Sentimenti autentici che dimostra d’avere provato nel tornare da adulta dov’era nata, per la prima volta, con il marito e due figli ragazzi. Sentiva la necessità di dimostrare che anche per lei bambina c’era stata una casa, che aveva mosso i passi su strade vere, che aveva vissuto per otto anni una vita “intensa, splendida, felice”, prima di affrontare eventi terribili, che l’hanno segnata per sempre.
“Volevo ritrovare con loro le fondamenta della mia vita, perché quello che consideravano fiaba si tramutasse in realtà, in consapevolezza e, speravo, solidarietà”.
È stata una dei 70mila bambini (lei nel 1943, gli altri nei primi anni del dopoguerra) tra i 300mila esuli forzati dal territorio istriano-giuliano-dalmata, dopo le foibe e la persecuzione etnica esercitata dai Titini per slavizzare la neo ricostituita Jugoslavia post bellica. La sua prospettiva dell’esodo è quindi quella dei più piccoli, che hanno subìto quanto, di più e peggio di giovani e adulti, senza nemmeno avere la voce per raccontarlo e per raccontarsi, com’è riuscita solo tanto più tardi a fare Graziella Fiorentin.
L’8 settembre 1943, quando si diffonde la notizia dell’armistizio dell’Italia con gli Angloamericani, anche in Istria, anzi soprattutto in quelle terre di confine, si capisce che la guerra non è affatto finita, ma ne sta cominciando un’altra, perfino più pericolosa.
Una pallottola sfiora zia Eugi, affacciata alla finestra,
“Mi hanno sparato! Se non mi fossi abbassata, mi avrebbero presa in pieno!”.
Il papà è preoccupato, avverte da un po’ una nuova tensione nell’aria.

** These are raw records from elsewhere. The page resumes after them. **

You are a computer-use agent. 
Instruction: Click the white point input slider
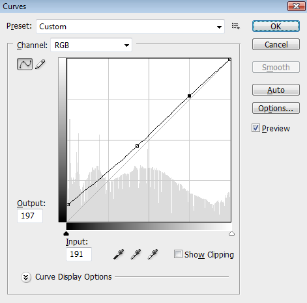click(232, 233)
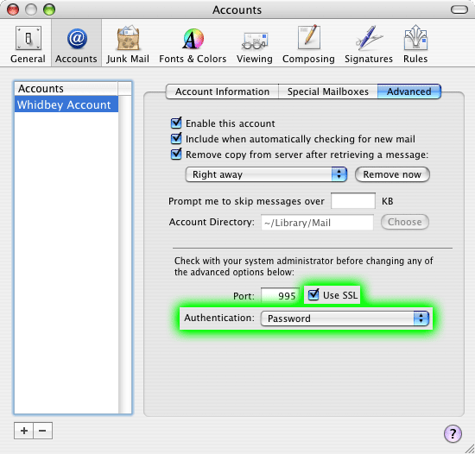Open Fonts & Colors preferences
475x454 pixels.
(x=193, y=44)
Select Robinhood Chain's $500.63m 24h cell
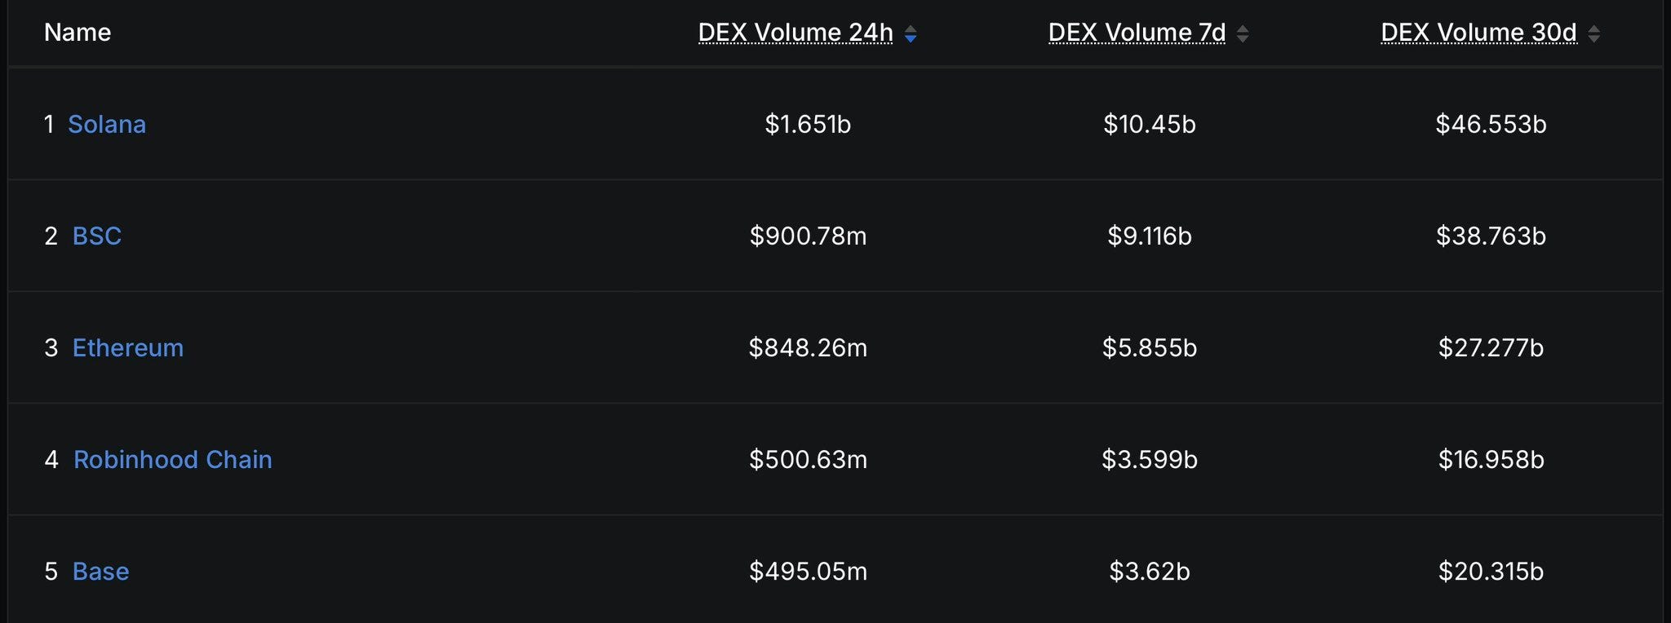 click(x=808, y=459)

Quando il suo incarico di medico condotto lo porta nelle case degli slavi non è accolto cordialmente come in passato. Qualcosa bolle in pentola, ce l’hanno con i tedeschi, ma perché prendersela con gli italiani, che vivono qui da sempre?
Il giorno dopo, all’alba, sono svegliati dal rumore improvviso di spari, secco e ravvicinato e il crepitio aspro di un mitra. In paese sta succedendo il finimondo. Sono arrivati gruppi di partigiani slavi, armati fino ai denti. Danno la caccia agli italiani che resistono, militi fascisti, anche Carabinieri. Li uccidono. Non risparmiano chi si arrende o si consegna.
Non insisteremo sui particolari di questa fase, che l’autrice racconta senza acrimonia. Preferiamo rappresentare simbolicamente quanto accadde, ricorrendo a quello che riferisce a Graziella una donna slava. Ha abitato casa Fiorentin dopo ch’erano andati via e dice di ricordare bene la famiglia del dottore.
Il pergolato di glicini e uva non c’è più. La vasca grande coi pesci rossi, quella semicircolare con le tartarughe, il prato, il noce maestoso, accogliente: tutto arato, bisognava produrre. Gli alberi da frutta? Tagliati.
In guerra c’è sempre smania di distruggere... anche i libri, di valore, molti antichi, in italiano e in tedesco. Sul piazzale, le fiamme del falò arrivavano al cielo.